— What is required —
All lines from the one that has "Click the Expand Actions icon" onward to the end of the records below are to be returned exactly; pictures are to be skipped.

— Supplied records —
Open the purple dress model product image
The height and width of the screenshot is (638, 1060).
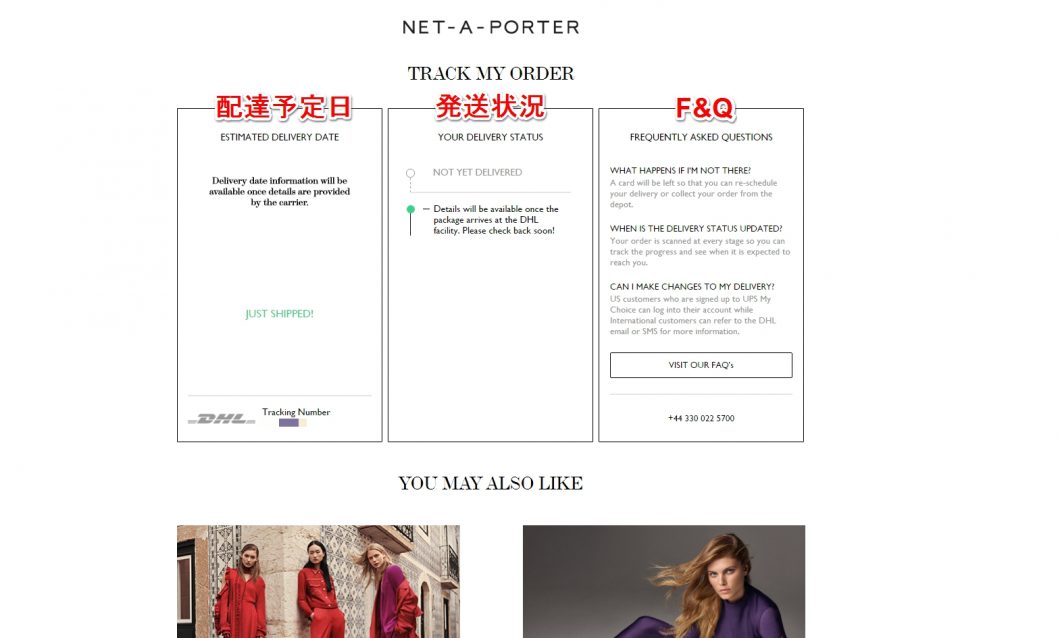click(x=664, y=581)
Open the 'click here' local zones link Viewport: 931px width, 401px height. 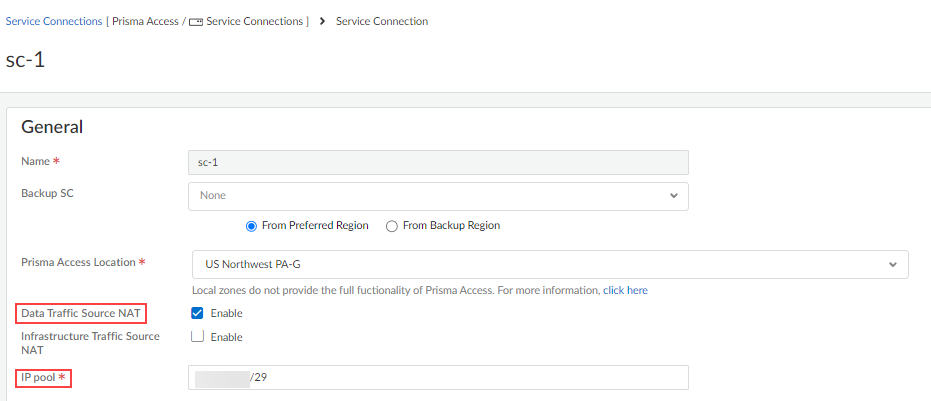click(x=625, y=290)
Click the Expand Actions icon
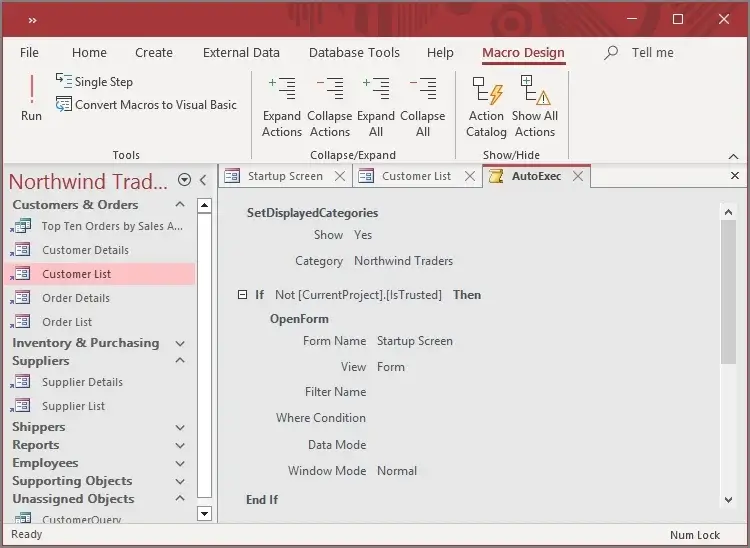The width and height of the screenshot is (750, 548). click(282, 107)
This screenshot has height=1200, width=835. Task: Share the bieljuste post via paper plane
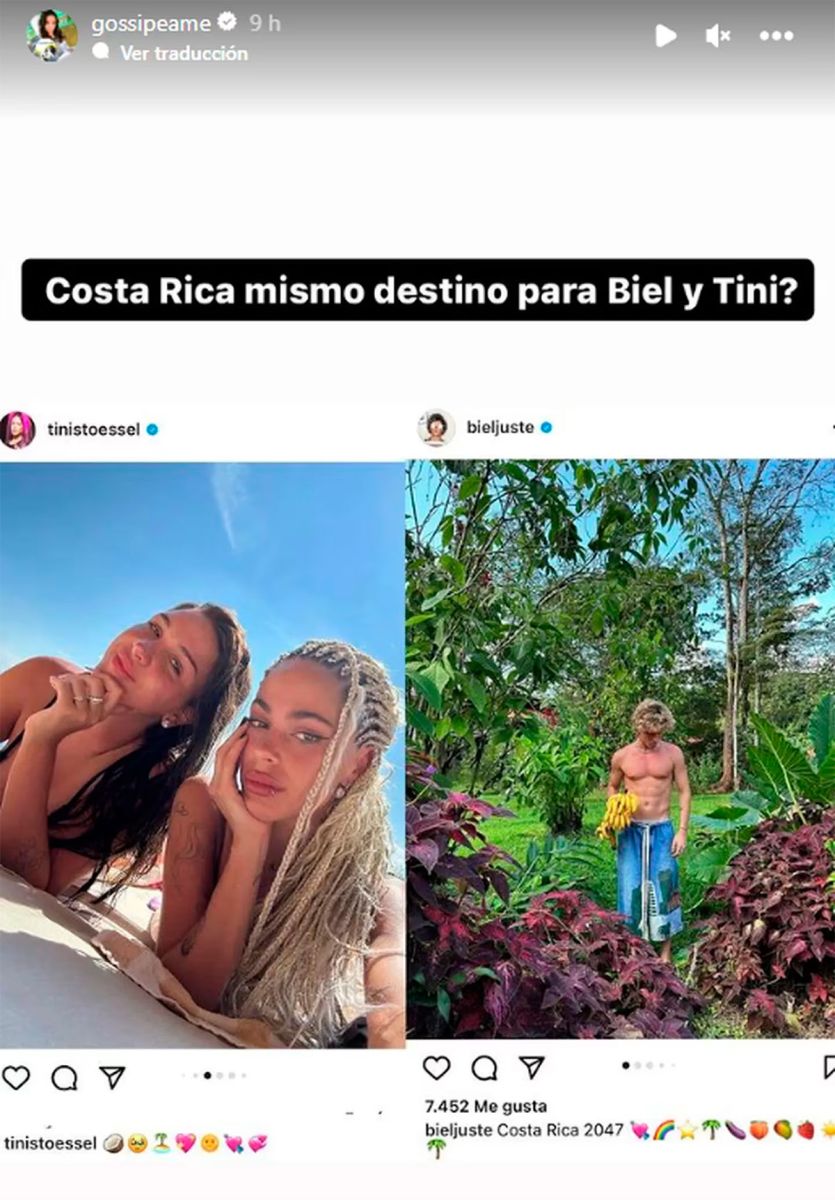(x=532, y=1068)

— Written answer —
Click the Expand Actions icon
The width and height of the screenshot is (750, 548). click(282, 107)
This screenshot has height=1200, width=835. Task: Share the bieljuste post via paper plane
(x=532, y=1068)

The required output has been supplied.